**QUOTED PASSAGE**.
========

About a year ago, I worked with Yukon Artists @ Work on a project called “Canvas Confidential,” a fundraiser to help Yukon artists if illness prevented them from working.

As part of this event, we hosted a wine tasting, and had very specific criteria for the chosen wines.

First, we had to order wines from the BC Liquor Corp. list, which anyone can do through the Yukon Liquour Corp. (YLC).

Our second criteria was that the wines needed to be rated at least 90 points by one or more wine publications.

The creation of this numeric ranking system is credited to American wine critic, Robert Parker, and his magazine The Wine Advocate. Other publications like Wine Spectator and The Wine Enthusiast have also adopted this approach.

Colour, flavour and mouth feel, regional weather of a particular year, the blend of grapes, and the aging process all contribute to the rating.

Wine Spectator tasters review wines on the following 100-point scale:

  • 95-100 Classic: a great wine.
  • 90-94 Outstanding: a wine of superior character and style.
  • 85-89 Very good: a wine with special qualities.
  • 80-84 Good: a solid, well-made wine.
  • 75-79 Mediocre: a drinkable wine that may have minor flaws.

========

**WHAT NEEDS TO BE DONE**.
Please answer these questions about the wine tasting text:
(a) From which liquor corporation's list did the wines have to be ordered?
(b) Who is credited with creating the numeric wine ranking system?
(c) How does Wine Spectator describe a wine scored 85-89?
The data comes from a separate source.

**INFORMATION SHOWN**.
========

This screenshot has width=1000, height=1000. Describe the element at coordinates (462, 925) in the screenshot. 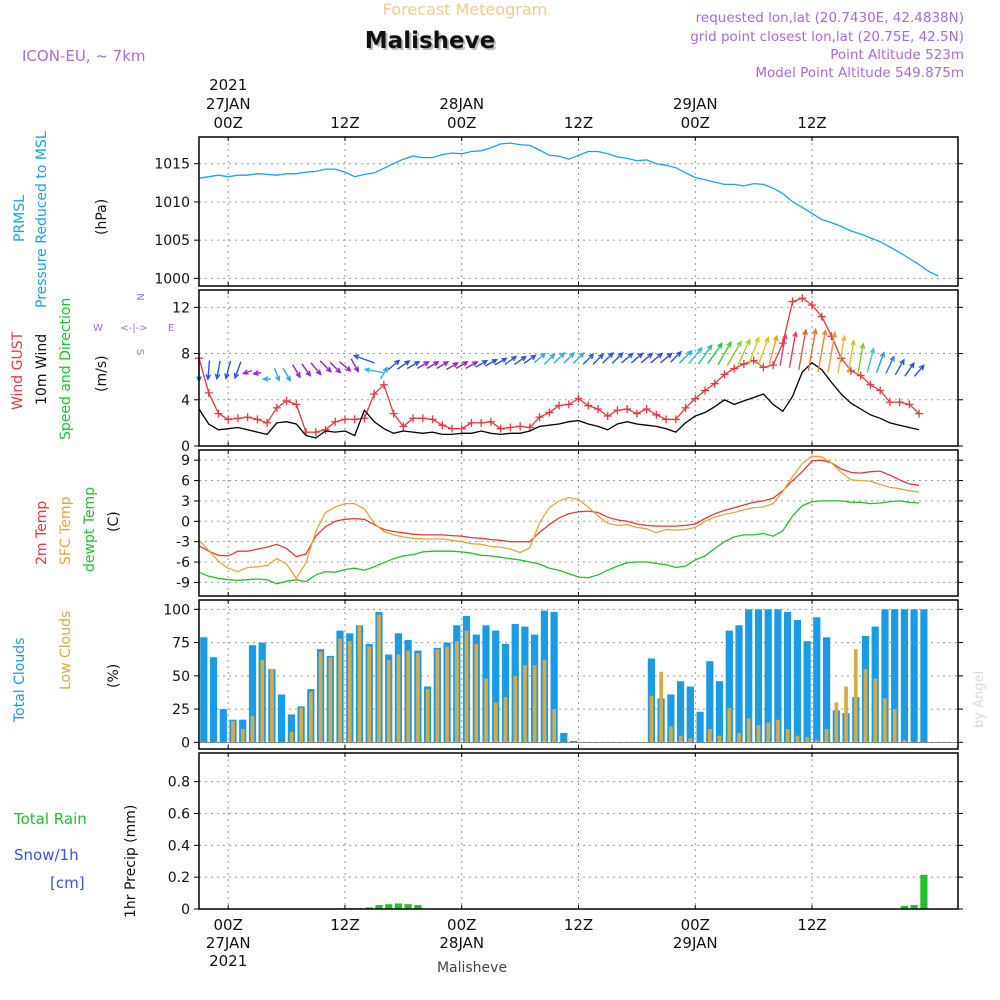

I see `time-label-bottom: 00Z` at that location.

========

**YOUR SOLUTION**.
(a) The BC Liquor Corp. list
(b) American wine critic Robert Parker and his magazine The Wine Advocate
(c) Very good: a wine with special qualities